Passive acoustic detection of bearded seal vocalizations in the Southern Nansen Basin, Central Arctic Ocean
摘要
Bearded seals (Erignathus barbatus), an ice-associated species with distinctive vocalizations, serve as important bio-indicators of environmental conditions in the Arctic marine ecosystem. Typically found in areas with floating sea ice over shallow shelves, they are distributed across the Arctic Circle (Burns 1981; Kovacs 2018). This study presents general observations on the vocal presence of bearded seals in the Southern Nansen Basin (81°47’5.64” N, 22°0’16.80” E) of the Central Arctic Ocean, based on passive acoustic data collected as part of a broader oceanographic monitoring program. The analysis is limited by both temporal resolution (recordings obtained once every 36 h) and frequency bandwidth (sampling rate constrained to 4-kHz), restricting the detection of higher-frequency components of seal vocalizations. Despite these limitations, the study reveals recurring patterns of vocal activity over an extended seasonal period.
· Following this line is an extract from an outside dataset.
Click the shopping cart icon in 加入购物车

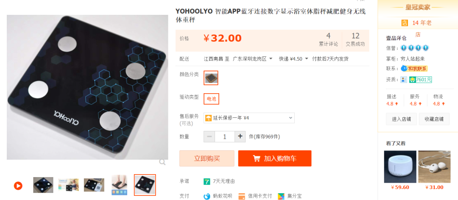pyautogui.click(x=257, y=158)
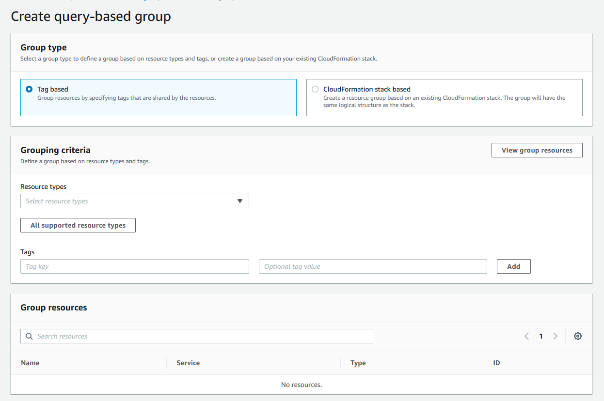The height and width of the screenshot is (401, 604).
Task: Select the Tag based radio button
Action: [x=29, y=89]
Two primary vocal types—trills and moans—were identified within the detectable frequency band. Trills, the male mating signals further classified into long, step, and sweep variants, were dominant throughout the dataset. Trill vocalizations resumed on April 19, 2020, and continued until early July 2020, broadly aligning with the species’ known mating period. Sparse moans were detected from October 2019 to January 2020, followed by a period of acoustic silence from February to mid-April 2020, which may correspond to seasonal behavioral shifts. These preliminary findings provide limited but valuable insight into the bearded seals vocal presence in a rarely studied deepwater Arctic environment, and highlight the potential for long-term passive acoustic monitoring even with constrained datasets.